How unsafe is mmap?

But I really want mmap to yield a "real" &[u8] without any gotchas so I can actually use that memory like any other memory, almost as much in C as in Rust.

Hence I think I would rather have the semantics of mmap be extended, e.g. adding a MAP_SNAPSHOT flag as a sort of converse to MAP_PRIVATE so that I get a page with a copy of the original file content as soon as someone else modifies the underlying file and hence can safely work with a void* or &[u8] without caring about what other processes do. (I wonder what the performance of such a flag implemented in e.g. the Linux kernel would be and whether this creates a class of local denial of service attacks.)

4 Likes

On Linux, I believe if the "sticky" bit is set on the file, then, Linux enforces "Mandatory Locks". So, you could have an MMAP API that returned reference/slices when it has checked that the underlying file has the sticky-bit checked and that the appropriate lock has been taken. Any UB at that point would be the result of a malicious/misbehaving other application on the system that has permissions need to muck with things. At that point, that is not something Rust can ever protect against and would be out-of-scope as far as UB is concerned. Is that not the case?

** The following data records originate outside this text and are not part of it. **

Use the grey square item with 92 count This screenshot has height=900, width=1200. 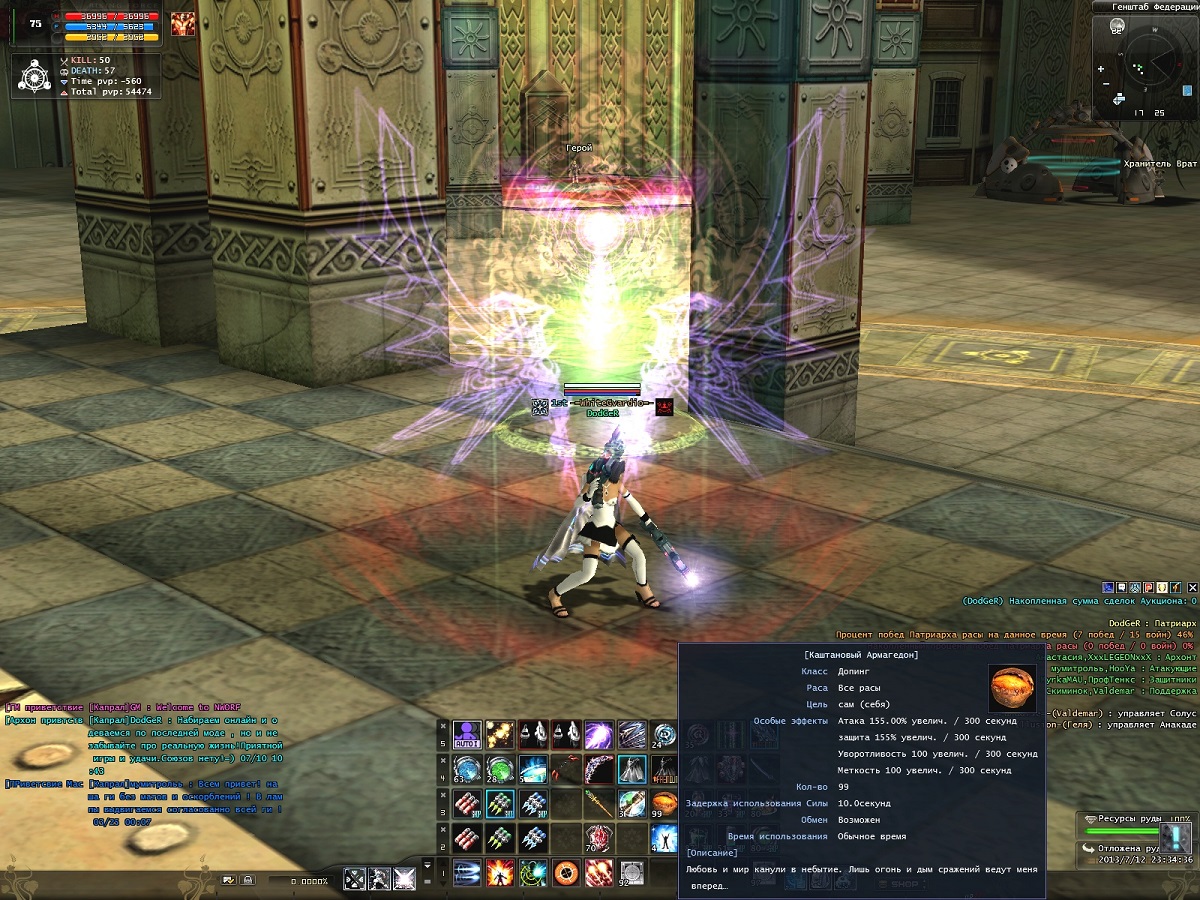coord(631,873)
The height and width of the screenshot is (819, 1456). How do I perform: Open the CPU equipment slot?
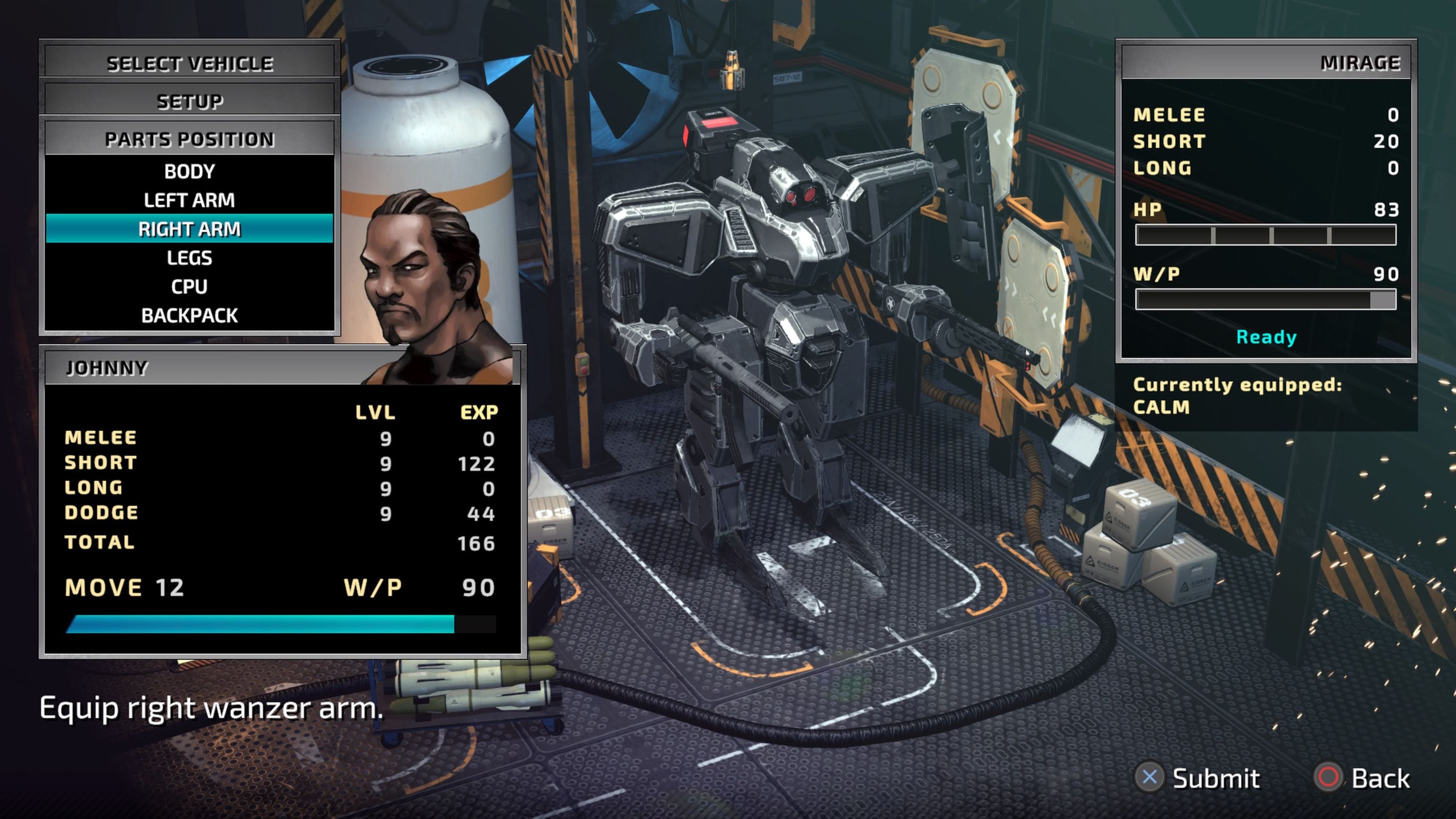(189, 287)
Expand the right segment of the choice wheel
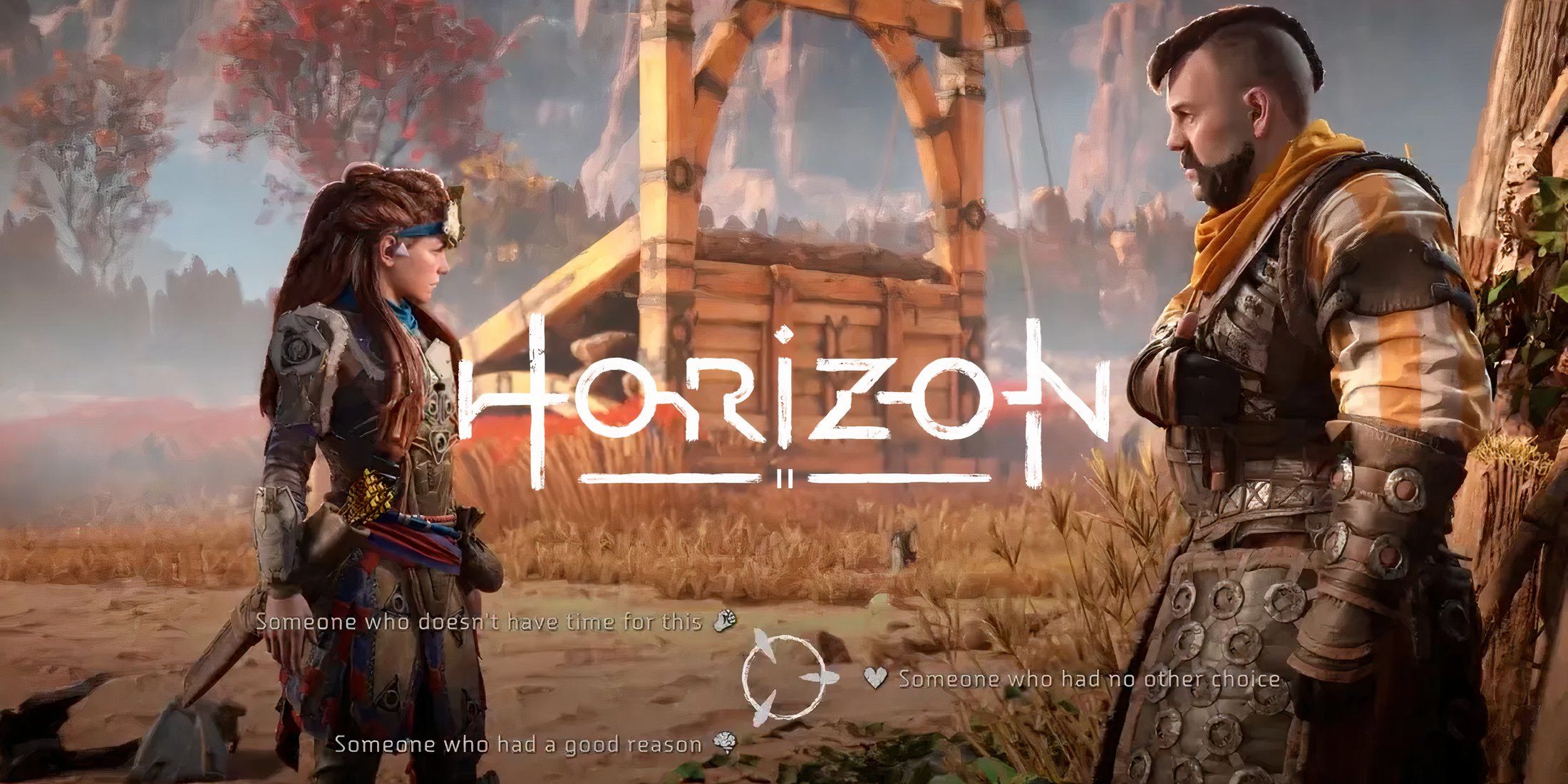1568x784 pixels. (x=820, y=677)
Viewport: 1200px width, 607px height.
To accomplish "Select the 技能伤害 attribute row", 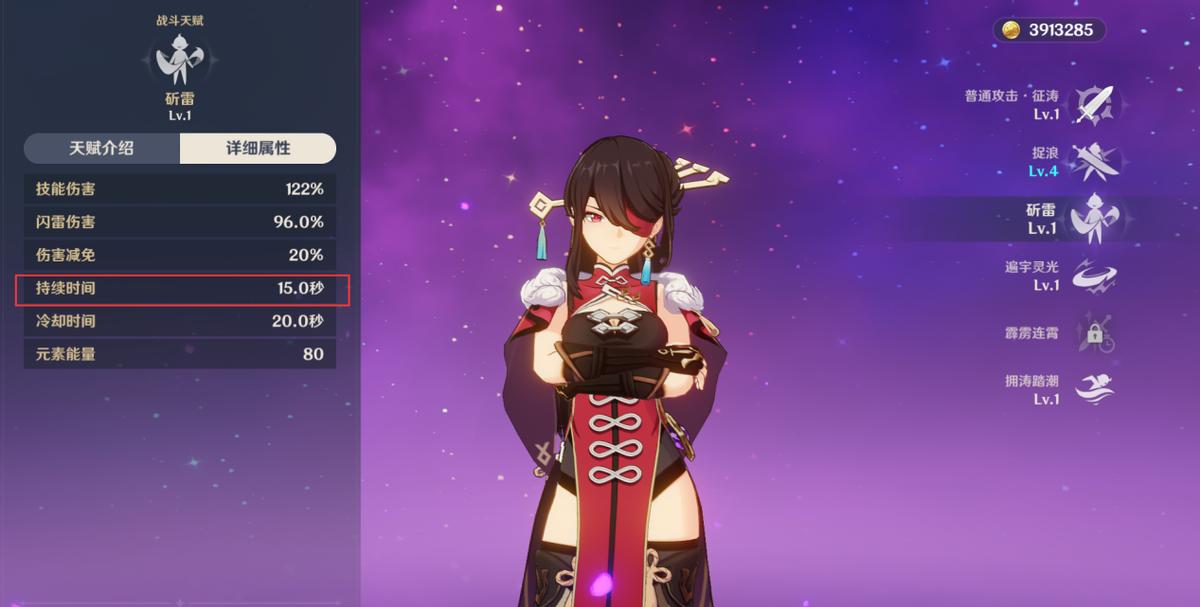I will 180,189.
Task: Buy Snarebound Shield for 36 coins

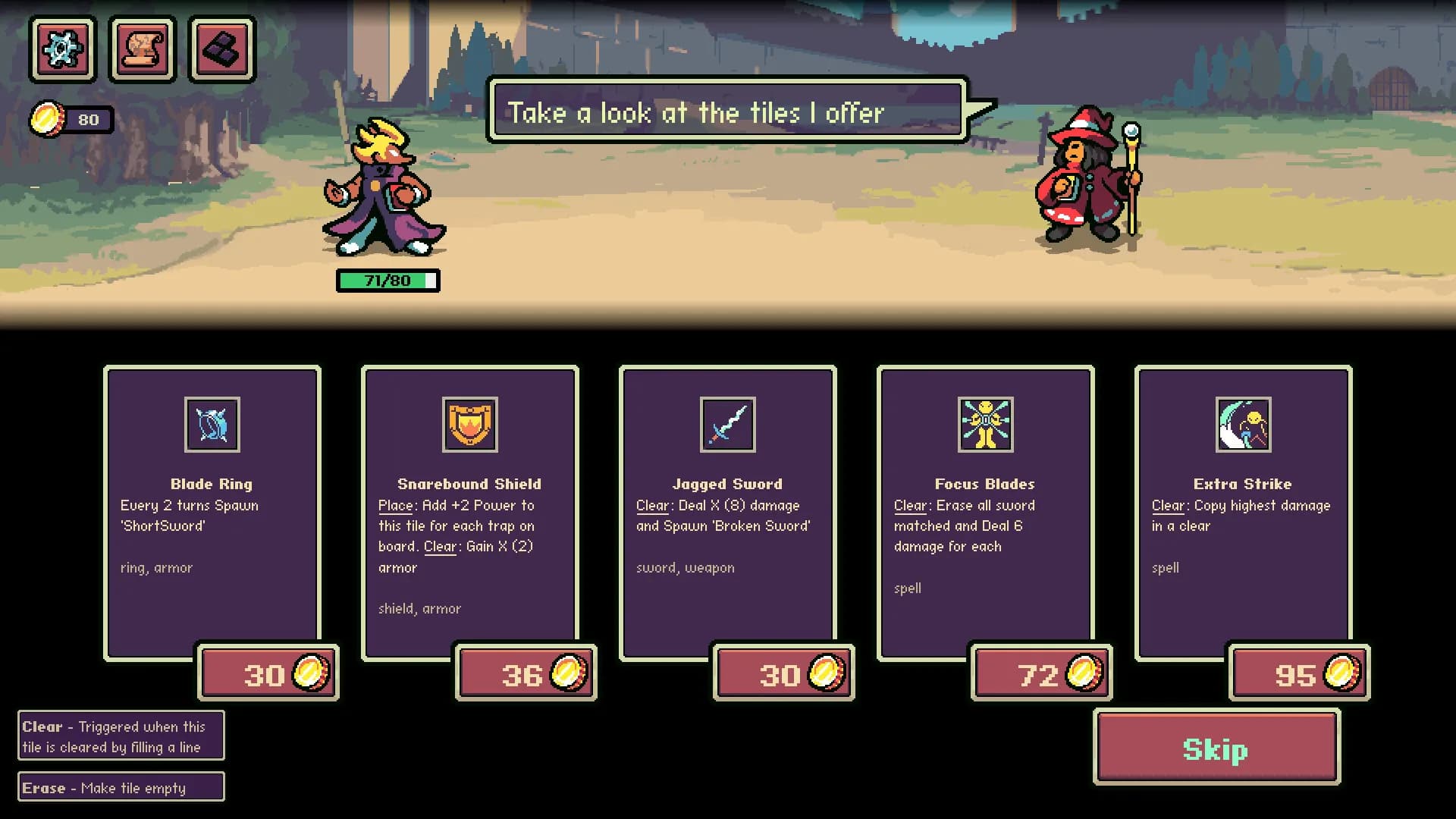Action: tap(526, 673)
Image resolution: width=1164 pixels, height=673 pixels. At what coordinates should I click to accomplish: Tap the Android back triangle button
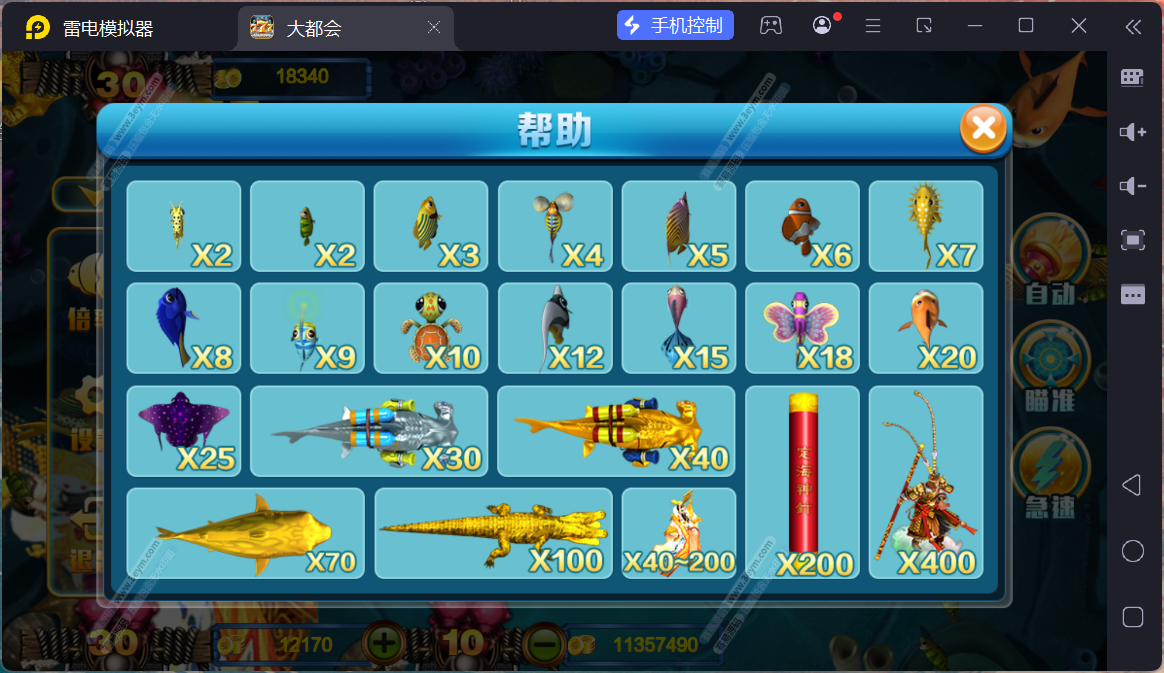coord(1132,486)
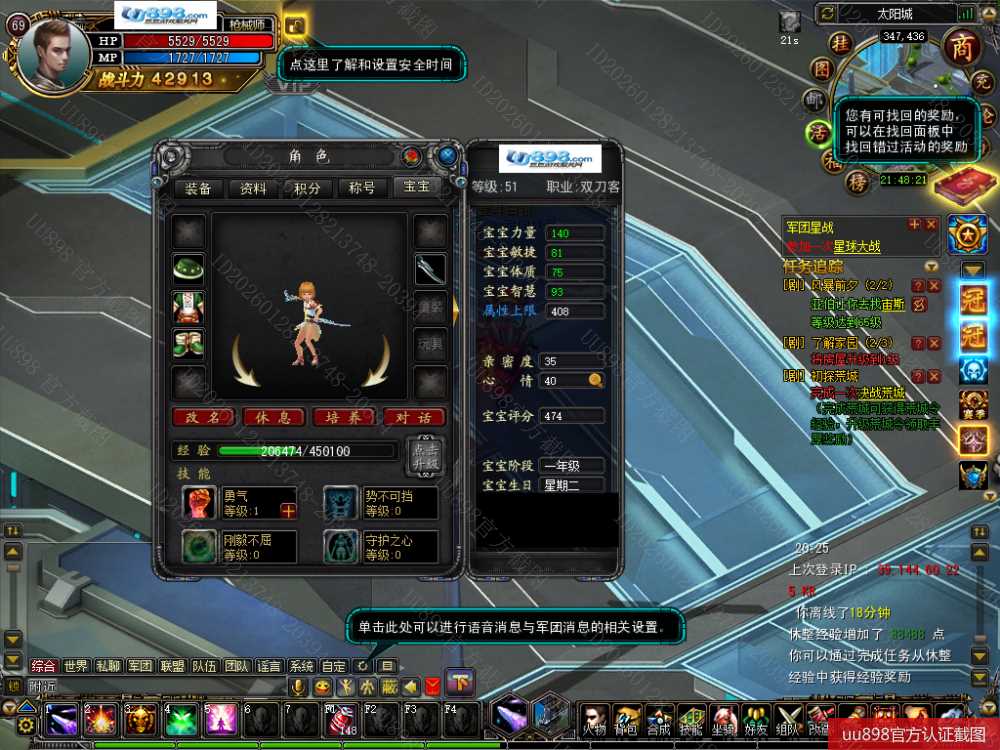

See: https://www.in-ulm.de/~mascheck/various/permissions/mandatory.txt.html

1 Like

From the manual page of fcntl:

Mandatory locking
       Warning:  the  Linux implementation of mandatory locking is unreliable.  See BUGS below.  Because of these bugs, and the fact that the feature is believed to be little used, since Linux 4.5, mandatory locking has been made an optional feature, governed by a
       configuration option (CONFIG_MANDATORY_FILE_LOCKING).  This is an initial step toward removing this feature completely.
2 Likes

Question for you: Are advisory locks sufficient? If they aren't, then nothing is to my mind because a malicious/misbehaving other application process can always screw up my memory if it has the right permissions and any UB from that wouldn't be the fault or purview of Rust to correct. If a process/application has permission to futz with a file that I'm futzing with, then we are in a sort of mutual trust relationship whereby we both agree to "Play by the Rules". In this case, use of "Advisory Locks" appropriately. Would it not, in that case, be OK for Rust MMAP implementation to treat Advisory Locks as if they were mandatory? Any UB would not be the result of Rust.

1 Like

But it's not "real", as it does not have the same aliasing guarantees which must be upheld by &[u8]. If we'll get reliable cross-platform locks (I guess target degree of reliability is up for discussion), then it can be made "real". You can safely get *const u8, the thing you actually work with in C, but again you will need unsafe to use it. Having "fake" &[u8] may break stuff. (e.g. &[u8] to &str conversion, compiler mis-optimizations, etc.)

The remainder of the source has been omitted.